My voice softened. “Lya is lost,” I said. “I know that now. I will be too, if I wait. I'm leaving tonight. I'll book passage on the first ship out to Baldur."
He nodded. “If you like. I'll have your money ready.” He grinned. “And we'll send Lya after you, when we find her. I imagine she'll be a little miffed, but that's your worry."
I didn't answer. Instead I shrugged, and headed for the tube. I was almost there when he stopped me.
“Wait,” he said. “How about dinner tonight? You've done a good job for us. We're having a farewell party anyway, Laurie and me. She's leaving too."
“I'm sorry,” I said.
His turn to shrug. “What for? Laurie's a beautiful person, and I'll miss her. But it's no tragedy. There are other beautiful people. I think she was getting restless with Shkea, anyway."

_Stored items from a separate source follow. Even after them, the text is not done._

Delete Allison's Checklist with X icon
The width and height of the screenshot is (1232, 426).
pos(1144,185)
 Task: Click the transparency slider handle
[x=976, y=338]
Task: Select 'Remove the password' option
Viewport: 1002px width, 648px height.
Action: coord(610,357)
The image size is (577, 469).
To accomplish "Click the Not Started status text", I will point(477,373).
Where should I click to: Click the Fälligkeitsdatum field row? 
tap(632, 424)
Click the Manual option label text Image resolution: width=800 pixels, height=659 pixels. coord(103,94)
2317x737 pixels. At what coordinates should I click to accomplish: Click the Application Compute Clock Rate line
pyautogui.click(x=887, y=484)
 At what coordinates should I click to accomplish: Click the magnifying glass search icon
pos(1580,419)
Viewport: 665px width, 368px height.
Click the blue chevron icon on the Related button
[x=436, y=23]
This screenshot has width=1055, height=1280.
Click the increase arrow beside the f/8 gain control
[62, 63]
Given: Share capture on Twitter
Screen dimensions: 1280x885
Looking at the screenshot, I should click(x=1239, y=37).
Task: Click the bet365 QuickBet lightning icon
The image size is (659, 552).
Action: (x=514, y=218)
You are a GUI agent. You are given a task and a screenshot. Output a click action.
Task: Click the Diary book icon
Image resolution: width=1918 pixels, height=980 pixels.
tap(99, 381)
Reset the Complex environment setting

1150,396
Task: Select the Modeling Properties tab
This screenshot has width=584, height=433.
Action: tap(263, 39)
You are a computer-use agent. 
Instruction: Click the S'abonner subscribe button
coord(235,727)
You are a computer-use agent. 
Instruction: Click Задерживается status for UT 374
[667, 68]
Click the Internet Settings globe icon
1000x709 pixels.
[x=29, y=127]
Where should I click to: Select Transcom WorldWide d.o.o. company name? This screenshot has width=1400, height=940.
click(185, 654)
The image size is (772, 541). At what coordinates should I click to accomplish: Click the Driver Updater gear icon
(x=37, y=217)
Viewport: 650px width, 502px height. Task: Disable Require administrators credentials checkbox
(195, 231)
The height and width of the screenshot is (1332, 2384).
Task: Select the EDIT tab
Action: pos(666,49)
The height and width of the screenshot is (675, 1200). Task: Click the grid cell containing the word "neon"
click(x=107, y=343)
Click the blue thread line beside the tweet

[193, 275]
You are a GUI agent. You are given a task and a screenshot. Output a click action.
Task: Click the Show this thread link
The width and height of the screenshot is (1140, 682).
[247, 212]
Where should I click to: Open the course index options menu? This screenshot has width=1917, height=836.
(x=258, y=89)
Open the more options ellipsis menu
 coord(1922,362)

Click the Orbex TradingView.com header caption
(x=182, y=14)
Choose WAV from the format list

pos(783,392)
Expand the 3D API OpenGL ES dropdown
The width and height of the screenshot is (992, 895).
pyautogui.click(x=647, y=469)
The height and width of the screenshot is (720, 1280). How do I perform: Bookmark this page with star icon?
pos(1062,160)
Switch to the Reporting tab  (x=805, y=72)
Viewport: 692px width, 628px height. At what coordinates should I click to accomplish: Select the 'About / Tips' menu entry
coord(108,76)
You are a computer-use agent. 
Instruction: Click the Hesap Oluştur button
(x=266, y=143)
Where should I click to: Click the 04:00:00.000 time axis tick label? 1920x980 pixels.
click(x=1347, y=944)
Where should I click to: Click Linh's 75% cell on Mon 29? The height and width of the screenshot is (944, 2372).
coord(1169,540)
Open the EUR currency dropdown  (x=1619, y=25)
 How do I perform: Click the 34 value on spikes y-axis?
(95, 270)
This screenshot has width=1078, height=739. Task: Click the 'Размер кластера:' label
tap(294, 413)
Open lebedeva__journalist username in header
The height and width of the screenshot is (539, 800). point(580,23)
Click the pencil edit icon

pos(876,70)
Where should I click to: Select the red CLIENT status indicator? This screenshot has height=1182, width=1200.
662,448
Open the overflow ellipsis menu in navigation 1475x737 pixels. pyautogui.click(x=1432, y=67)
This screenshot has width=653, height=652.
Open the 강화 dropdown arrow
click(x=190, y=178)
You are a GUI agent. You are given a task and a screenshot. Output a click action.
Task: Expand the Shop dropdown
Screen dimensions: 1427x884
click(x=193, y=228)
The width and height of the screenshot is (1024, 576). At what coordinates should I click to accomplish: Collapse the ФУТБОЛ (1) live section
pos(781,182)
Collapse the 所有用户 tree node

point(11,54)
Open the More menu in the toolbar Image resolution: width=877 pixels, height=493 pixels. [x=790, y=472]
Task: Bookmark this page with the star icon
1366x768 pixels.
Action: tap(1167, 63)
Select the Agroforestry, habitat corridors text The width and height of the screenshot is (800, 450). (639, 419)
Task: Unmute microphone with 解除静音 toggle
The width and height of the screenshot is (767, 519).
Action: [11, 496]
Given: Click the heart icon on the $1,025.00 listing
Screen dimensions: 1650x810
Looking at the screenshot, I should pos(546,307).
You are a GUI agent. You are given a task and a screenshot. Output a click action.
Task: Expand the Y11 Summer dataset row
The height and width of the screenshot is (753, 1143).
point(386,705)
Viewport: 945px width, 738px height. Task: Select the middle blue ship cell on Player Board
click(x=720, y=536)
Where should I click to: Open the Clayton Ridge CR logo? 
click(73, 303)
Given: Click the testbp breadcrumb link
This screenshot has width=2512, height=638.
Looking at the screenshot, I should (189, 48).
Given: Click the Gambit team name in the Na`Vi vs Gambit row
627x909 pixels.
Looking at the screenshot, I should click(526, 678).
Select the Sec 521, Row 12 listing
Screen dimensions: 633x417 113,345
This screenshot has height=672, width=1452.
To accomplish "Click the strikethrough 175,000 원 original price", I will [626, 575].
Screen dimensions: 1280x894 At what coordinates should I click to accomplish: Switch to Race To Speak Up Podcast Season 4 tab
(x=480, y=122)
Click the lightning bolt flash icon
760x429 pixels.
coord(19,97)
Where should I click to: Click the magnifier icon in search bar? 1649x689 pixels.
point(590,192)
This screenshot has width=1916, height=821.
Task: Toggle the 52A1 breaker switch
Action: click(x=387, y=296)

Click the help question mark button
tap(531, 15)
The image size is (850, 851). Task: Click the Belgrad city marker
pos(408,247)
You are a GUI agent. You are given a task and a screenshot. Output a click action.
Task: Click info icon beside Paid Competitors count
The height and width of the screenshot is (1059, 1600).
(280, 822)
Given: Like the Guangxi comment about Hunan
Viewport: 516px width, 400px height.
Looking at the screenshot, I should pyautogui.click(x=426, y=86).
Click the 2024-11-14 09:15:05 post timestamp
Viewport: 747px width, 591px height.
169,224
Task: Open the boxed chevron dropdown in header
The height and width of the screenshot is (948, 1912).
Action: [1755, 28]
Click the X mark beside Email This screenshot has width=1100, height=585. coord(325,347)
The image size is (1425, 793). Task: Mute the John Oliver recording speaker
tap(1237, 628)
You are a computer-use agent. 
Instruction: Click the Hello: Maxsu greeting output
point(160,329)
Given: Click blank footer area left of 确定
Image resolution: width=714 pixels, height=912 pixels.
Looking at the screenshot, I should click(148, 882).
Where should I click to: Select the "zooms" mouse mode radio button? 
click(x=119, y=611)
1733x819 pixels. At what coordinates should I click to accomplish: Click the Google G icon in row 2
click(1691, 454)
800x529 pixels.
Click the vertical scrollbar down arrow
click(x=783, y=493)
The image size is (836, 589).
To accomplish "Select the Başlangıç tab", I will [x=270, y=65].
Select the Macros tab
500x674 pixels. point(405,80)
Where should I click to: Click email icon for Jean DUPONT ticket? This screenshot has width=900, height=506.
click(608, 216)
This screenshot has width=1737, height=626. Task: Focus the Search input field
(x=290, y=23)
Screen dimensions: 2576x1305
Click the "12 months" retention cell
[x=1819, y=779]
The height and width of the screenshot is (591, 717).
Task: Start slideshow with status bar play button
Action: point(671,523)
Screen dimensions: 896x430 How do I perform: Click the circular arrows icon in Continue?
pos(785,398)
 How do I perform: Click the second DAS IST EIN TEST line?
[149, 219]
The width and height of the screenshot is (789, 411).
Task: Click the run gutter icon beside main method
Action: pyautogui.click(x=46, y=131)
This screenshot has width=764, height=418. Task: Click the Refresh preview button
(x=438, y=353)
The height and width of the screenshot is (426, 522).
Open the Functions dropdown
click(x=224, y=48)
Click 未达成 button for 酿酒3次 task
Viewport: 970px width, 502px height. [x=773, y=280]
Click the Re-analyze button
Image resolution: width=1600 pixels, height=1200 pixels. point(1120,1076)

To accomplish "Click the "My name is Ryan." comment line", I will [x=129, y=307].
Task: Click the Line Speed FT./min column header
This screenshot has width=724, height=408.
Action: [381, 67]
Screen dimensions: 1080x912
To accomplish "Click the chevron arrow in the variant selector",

I'd almost forgotten my Talent, in my heat and the pain of my loss. I remembered it now. I read him. There was no sorrow, no pain, just a vague disappointment. And below that, his wall. Always the wall, keeping him apart, this man who was a first-name friend to everyone and an intimate to none. And on it, it was almost as if there were a sign that read, THIS FAR YOU GO, AND NO FARTHER.
“Come up,” he said. “It should be fun.” I nodded.
* * * *
I asked myself, when my ship lifted off, why I was leaving. Maybe to return home. We have a house on Baldur, away from the cities, on one of the undeveloped continents with only wilderness for a neighbor. It stands on a cliff, above a high waterfall that tumbles endlessly down into a shaded green pool. Lya and I swam there often, in the sunlit days between assignments. And afterwards we'd lie down nude in the shade of the orangespice trees, and make love on a carpet of silver moss. Maybe I'm returning to that. But it won't be the same without Lya, lost Lya...
Lya whom I still could have. Whom I could have now. It would be easy, so easy. A slow stroll into a darkened cave, a short sleep. Then Lya with me for eternity, in me, sharing me, being me, and I her. Loving and knowing more of each other than men can ever do. Union and joy, and no darkness again, ever. God. If I believed that, what I told Valcarenghi, then why did I tell Lya no?
Maybe because I'm not sure. Maybe I still hope, for something still greater and more loving than the Union, for the God they told me of so long ago. Maybe I'm taking a risk, because part of me still believes. But if I'm wrong ... then the darkness, and the plain...
But maybe it's something else, something I saw in Valcarenghi, something that made me doubt what I had said. For man is more than Shkeen, somehow; there are men like Dino and Gourlay as well as Lya and Gustaffson, men who fear love and Union as much as they crave it. A dichotomy, then. Man has two primal urges, and the Shkeen only one? If so, perhaps there is a human answer, to reach and join and not be alone, and yet to still be men.
I do not envy Valcarenghi. He cries behind his wall, I think, and no one knows, not even he. And no one will ever know, and in the end he'll always be alone in smiling pain. No, I do not envy Dino.
Yet there is something of him in me, Lya, as well as much of you. And that is why I ran, though I loved you.
Laurie Blackburn was on the ship with me. I ate with her after liftoff, and we spent the evening talking over wine. Not a happy conversation, maybe, but a human one. Both of us needed someone, and we reached out.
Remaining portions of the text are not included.